#### Exercise
Continue the piece on choosing font sizes for maps, starting right after its last sentence.

#### Passage

June 30 2010 | 0 comments
Categories: Labeling, Publishing

Hi,

I'm wondering if there is an equation or rule that says what the appropriate font and font size is for different scale maps? They would be used in different map outputs like web apps, powerpoint slides, animations, desktop.
I would say that these outputs would be affected differently by things like screen real estate and resolution.
Are there any rules or cartographic standards that I should follow?

Mapping Center Answer:

Unfortunatley, no -- no one single source has this info right now.  But we can give you some ideas. 

At the best, on a print map with very high resolution (upo to 2400 dpi) you would be able to use fonts down to about 5 pts (I usually don't go below 6 pts in deference to older map readers who need reading glasses like me!)  Of course, thsi depends on the font -- some are more condensed and some are more open -- the more open the font (by which I mean space within and between the letters), the smaller the size you can use it at.

#### Dataset excerpts
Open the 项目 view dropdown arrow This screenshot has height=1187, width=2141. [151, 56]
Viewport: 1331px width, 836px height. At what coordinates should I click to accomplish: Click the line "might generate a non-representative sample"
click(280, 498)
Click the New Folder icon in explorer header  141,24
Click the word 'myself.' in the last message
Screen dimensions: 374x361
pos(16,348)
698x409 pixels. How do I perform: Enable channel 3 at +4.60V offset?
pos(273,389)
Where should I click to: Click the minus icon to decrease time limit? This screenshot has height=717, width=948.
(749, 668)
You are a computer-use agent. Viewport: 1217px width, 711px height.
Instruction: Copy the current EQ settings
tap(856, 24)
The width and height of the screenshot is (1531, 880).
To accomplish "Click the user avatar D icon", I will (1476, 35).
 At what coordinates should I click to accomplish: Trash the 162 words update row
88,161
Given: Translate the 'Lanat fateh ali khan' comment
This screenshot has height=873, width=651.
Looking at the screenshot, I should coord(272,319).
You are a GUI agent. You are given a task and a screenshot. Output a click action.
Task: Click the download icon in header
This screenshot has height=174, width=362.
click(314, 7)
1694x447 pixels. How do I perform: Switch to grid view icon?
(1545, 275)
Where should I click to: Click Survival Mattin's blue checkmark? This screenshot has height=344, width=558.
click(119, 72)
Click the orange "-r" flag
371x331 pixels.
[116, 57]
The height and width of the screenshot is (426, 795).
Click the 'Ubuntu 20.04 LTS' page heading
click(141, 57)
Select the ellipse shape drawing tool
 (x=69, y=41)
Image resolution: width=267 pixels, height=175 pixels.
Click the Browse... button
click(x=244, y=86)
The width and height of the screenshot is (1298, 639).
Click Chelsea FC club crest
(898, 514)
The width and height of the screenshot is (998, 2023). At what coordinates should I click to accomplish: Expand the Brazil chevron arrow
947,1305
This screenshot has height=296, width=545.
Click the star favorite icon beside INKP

#### Exercise result
Using a standard office printer at 300 dpi, 6 pts is the minimum, and 7 or 8 is usually easier on the eye.

For on-screen viewing, the resolution is degraded to 96 dpi.  In this environment, and with the light being projected at the user instead of pigment being laid on paper, you should use fonts that are at least 7 pts for Windows systems (9 on Mac systems).

At the worst, you would be projecting the map, and this really degrades thing.  For these types of maps, I try to use 12 and more often 14 pt font so the text is legible (that is, it can been seen AND understood).